Can I override the severity of a built-in pattern?

Yes. Use severity_overrides with the exact pattern name from mrt check --format json:

MRTConfig(
    severity_overrides={
        "INDEX without CONCURRENTLY": "error",  # fail CI on this
        "noop downgrade": "warning",            # downgrade to warn only
    }
)

Test failures

mrt check exits 1 — what do I do?

Run with --format json to get machine-readable output, then check the severity and pattern fields:

mrt check alembic/versions/ --format json | jq '.[] | select(.severity == "error")'

Common fixes:

Pattern Fix
noop downgrade Implement op.drop_table() or op.drop_column() in downgrade()
DROP COLUMN Accept the data loss and skip this revision with a documented reason
NOT NULL without default Add server_default or seed the column before making it non-nullable
RunSQL without reverse Add a reverse_sql that undoes the data change

assert_all_reversible() fails with "Table 'X' still exists after rollback"
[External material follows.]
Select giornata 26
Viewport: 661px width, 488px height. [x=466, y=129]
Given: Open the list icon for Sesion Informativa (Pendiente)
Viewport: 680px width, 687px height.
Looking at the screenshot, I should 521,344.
Your downgrade() function doesn't drop the table that upgrade() created. Fix:

def upgrade():
    op.create_table("my_table", ...)

def downgrade():
    op.drop_table("my_table")  # ← this was missing

assert_all_reversible() fails with "row lost after rollback"

This is expected for migrations that drop or truncate data. If the data loss is intentional, skip the revision:

skip={"abc123": "Drops the deprecated 'phone' column. Data migrated in ADR-012."}

Tests are slow — migrations take a long time

See the performance guide for strategies including parallel test databases and targeted revision testing.


Database support

Which databases does pytest-mrt support?

Database Static analysis Dynamic verification
SQLite
PostgreSQL ✅ (pip install pytest-mrt[postgres])
MySQL / MariaDB ✅ (pip install pytest-mrt[mysql])
Oracle ✅ (partial) ❌ Planned
SQL Server ✅ (partial) ❌ Planned

Can I test against multiple databases in CI?

Yes. Use a matrix strategy in GitHub Actions:

strategy:
  matrix:
    db: [postgres, mysql]

See CI integration examples.


Security & compliance

Does pytest-mrt send any data externally?

No — except for the optional mrt explain command, which sends migration source code to the Anthropic API. All other operations are local.

Can I use pytest-mrt in an air-gapped environment?

Yes. After installation, all core features (mrt check, dynamic rollback testing) work entirely offline. Disable mrt explain and set ANTHROPIC_API_KEY to an empty string.

Is pytest-mrt SOC 2 / ISO 27001 compatible?

pytest-mrt is a development/CI tool, not a SaaS product. It has no telemetry, no analytics, and makes no network requests beyond your configured test database. For vendor security questionnaires, see SECURITY.md.